SPD und CDU offen für Reform Werben für eine neue Wehrpflicht
Kommt die Wehrpflicht zurück? Politiker von SPD und Union zeigen sich offen für eine Neuregelung. Verteidigungsminister Pistorius will bald Vorschläge präsentieren.
SPD-Chef Lars Klingbeil hat sich offen für eine Diskussion über soziale oder militärische Dienste für junge Menschen gezeigt. "Jede junge Staatsbürgerin und jeder junge Staatsbürger sollte sich einmal mit der Frage auseinandersetzen müssen, ob sie sich einen Dienst für das Land vorstellen können", sagte Klingbeil der Rheinischen Post. "Das kann bei der Bundeswehr sein oder eben im sozialen oder kulturellen Bereich. Dahin sollten wir zurückkommen."
Viele Menschen in Deutschland hätten keinerlei Berührungspunkte mit der Bundeswehr. "Ich bin dafür, dass die Schulen Soldaten aktiv einladen, um über die Möglichkeiten in der Bundeswehr zu sprechen", sagte Klingbeil. "Das hat ja nichts mit Kriegsverherrlichung zu tun, sondern mit einer Entscheidungsoption für die persönliche Zukunft und Informationen über die Sicherheitslage."
Eine Rückkehr zur "alten Wehrpflicht" lehnte Klingbeil jedoch ab.
Union signalisiert Gesprächsbereitschaft
Die Union ist offen für eine Reaktivierung. Der CDU-Bundesparteitag hatte sich unter anderem dafür ausgesprochen, die 2011 ausgesetzte Wehrpflicht angesichts der Bedrohung aus Russland wieder in Kraft zu setzen. Bis zur Umsetzung eines verpflichtenden Gesellschaftsjahres solle eine Kontingent-Wehrpflicht eingeführt werden. Im neuen CDU-Grundsatzprogramm heißt es: "Wir werden die Aussetzung der Wehrpflicht schrittweise zurücknehmen und die Wehrpflicht in ein verpflichtendes Gesellschaftsjahr überführen."
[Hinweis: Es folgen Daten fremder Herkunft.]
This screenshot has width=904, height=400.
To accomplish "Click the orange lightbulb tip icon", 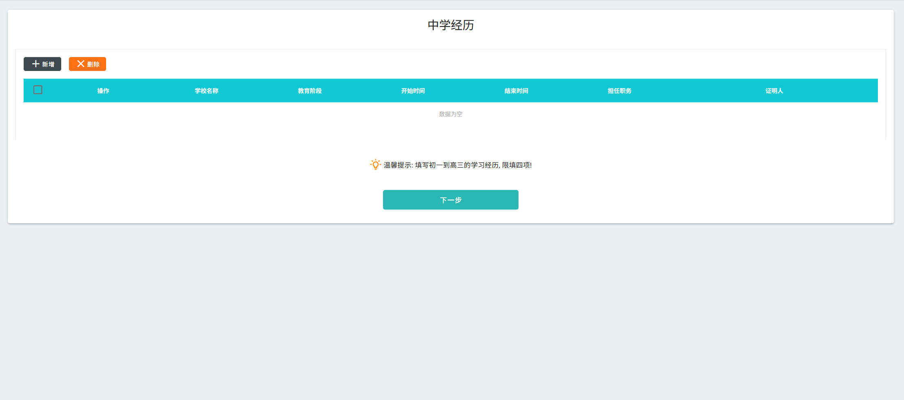I will (x=375, y=165).
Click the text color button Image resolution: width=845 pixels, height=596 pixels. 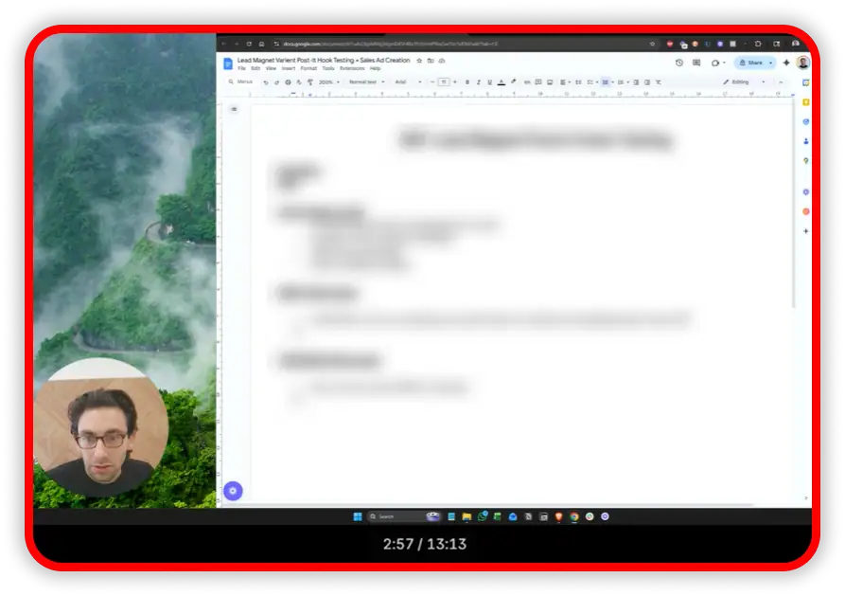501,82

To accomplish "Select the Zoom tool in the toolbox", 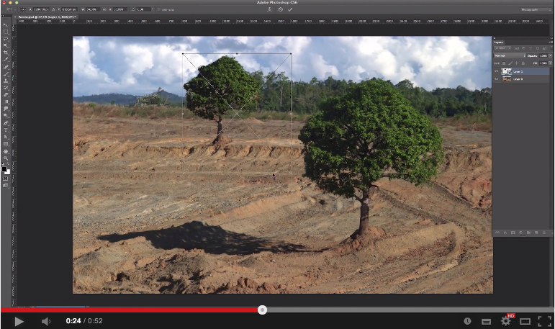I will tap(6, 158).
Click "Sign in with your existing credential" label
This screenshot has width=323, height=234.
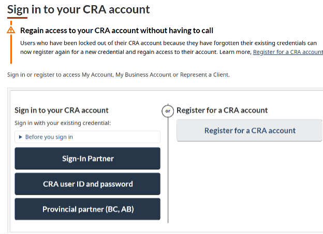coord(63,123)
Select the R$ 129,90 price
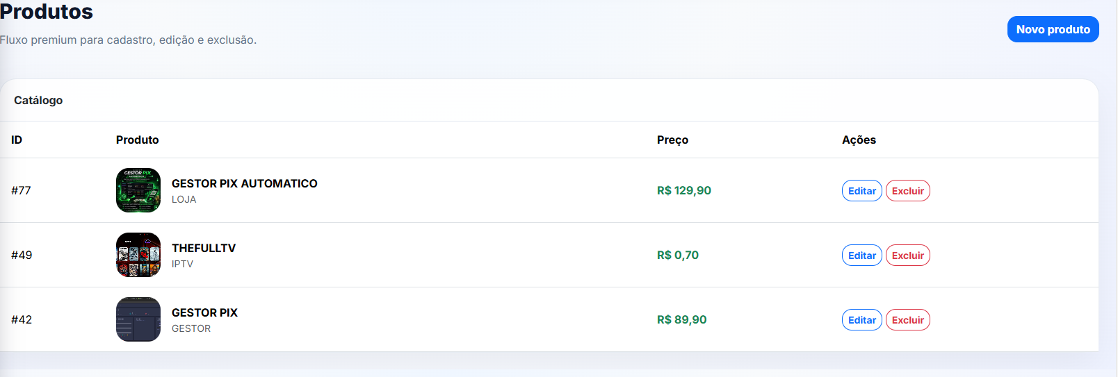The width and height of the screenshot is (1118, 377). (683, 190)
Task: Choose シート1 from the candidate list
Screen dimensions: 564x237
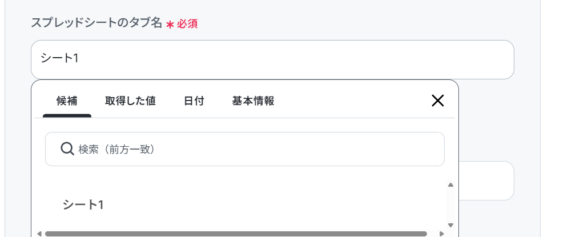Action: click(x=83, y=204)
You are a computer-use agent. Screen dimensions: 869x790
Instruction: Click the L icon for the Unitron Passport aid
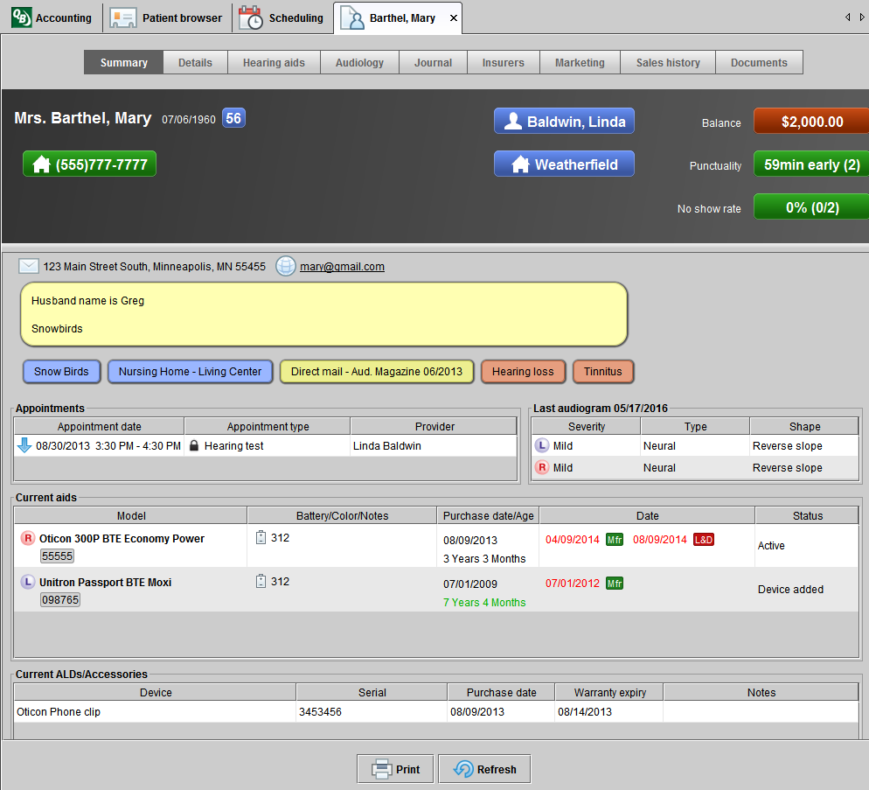tap(27, 583)
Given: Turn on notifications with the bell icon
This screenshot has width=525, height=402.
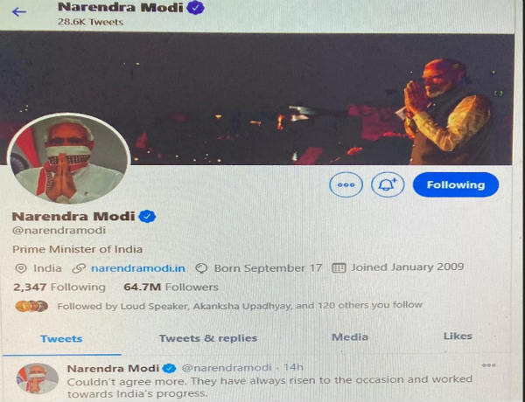Looking at the screenshot, I should point(388,184).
Der verteidigungspolitische Sprecher der Unionsfraktion im Bundestag, Florian Hahn, forderte Verteidigungsminister Boris Pistorius (SPD) auf, rasch belastbare Vorschläge zur schrittweisen Wiedereinführung der Wehrpflicht zu machen. Die Union sei auf Basis der CDU-Parteitagsbeschlüsse gesprächsbereit, sagte der CSU-Politiker der Nachrichtenagentur dpa.
"Autoritäte Bedrohung aus dem Osten"
Die schrittweise Reaktivierung der Wehrpflicht sei das Gebot der Stunde, "um unsere Bundeswehr als Teil der Gesamtverteidigung Deutschlands aufwuchsfähig zu machen", so Hahn weiter. Es gehe nicht um Zwang oder die Beeinflussung der Jugendlichen. Vielmehr solle schnell eine glaubwürdige, demokratische Abschreckungs- und Verteidigungsfähigkeit gegen die autoritären Bedrohungen aus dem Osten aufbaut werden.
Nun müssten die erforderlichen vorbereitenden Maßnahmen realisiert werden, forderte der CSU-Politiker. "Dies reicht von der Wiederkehr der Wehrerfassung über den Aufbau der infrastrukturellen Kapazitäten bis hin zur Anpassung der Ausbildungsorganisation der Bundeswehr." Seien diese Voraussetzungen geschaffen, erlaubten sie die lageangepasste und schnelle Reaktivierung der Wehrpflicht, um einerseits die Verteidigungsfähigkeit, aber auch den grundsätzlichen Wehrwillen zu erhöhen, sagte Hahn.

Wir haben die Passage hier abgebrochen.